■ **What the exercise asks**
Using the passage on the Edwards sentencing appeal, decide whether each statement agrees with it: (a) the longest sentence imposed in September 2004 was three and a half years; (b) the Attorney-General argued that the September 2004 sentences should have been served concurrently with the activated suspended sentence; (c) Mr Edwards had been taking his prescribed drugs in the period before May 2003. For each, answer yes or no and quote the words of the passage that decide it.

■ **Passage**
==================================================
I agree with the reasons of Jerrard JA that this appeal should be allowed, and with the orders set out in paragraph [33] of his Honour’s reasons.
JERRARD JA: On 10 September 2004 Steven Edwards pleaded guilty to all counts on an indictment charging him with two offences of stealing, two of assault occasioning bodily harm, one of dangerous operation of a motor vehicle, one of wilful damage to property, one of deprivation of liberty, and one of threatening an injury with intent to prevent another person making a complaint to police. He was sentenced to varying terms of imprisonment, to be served concurrently. The longest sentence imposed was three and a half years. Those sentences were ordered by the learned sentencing judge to be served concurrently with a sentence of two and a half years imprisonment, being the previously suspended part of a four year sentence of imprisonment imposed on 23 August 2002, which previously suspended portion the learned judge ordered to be activated and served in full. The Attorney-General has appealed against those sentences, arguing that those imposed in September 2004 should have been ordered to be served cumulatively on the activated suspended sentence.
Mr Edwards committed the offences in May 2003 for which he was sentenced in September 2004, on dates mostly very soon after his 24th birthday. The learned sentencing judge was told by Mr Edward’s counsel that Mr Edwards had been diagnosed some years earlier with bipolar disease, and Mr Edwards had instructed counsel that the effect of the disease was to make him irritable and angry. Counsel told the learned judge that Mr Edwards regarded himself as a very volatile person, quick to respond to situations with anger. He had been prescribed drugs for his illness, and had not been taking them in the period leading up to May 2003 and the commission of the offences for which he was sentenced.
==================================================
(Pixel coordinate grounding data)
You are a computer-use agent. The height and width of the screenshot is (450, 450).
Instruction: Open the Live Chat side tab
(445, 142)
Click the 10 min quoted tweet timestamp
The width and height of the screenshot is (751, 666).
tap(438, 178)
==================================================
■ **Response box**
(a) Yes: "The longest sentence imposed was three and a half years."
(b) No: "arguing that those imposed in September 2004 should have been ordered to be served cumulatively on the activated suspended sentence."
(c) No: "had not been taking them in the period leading up to May 2003"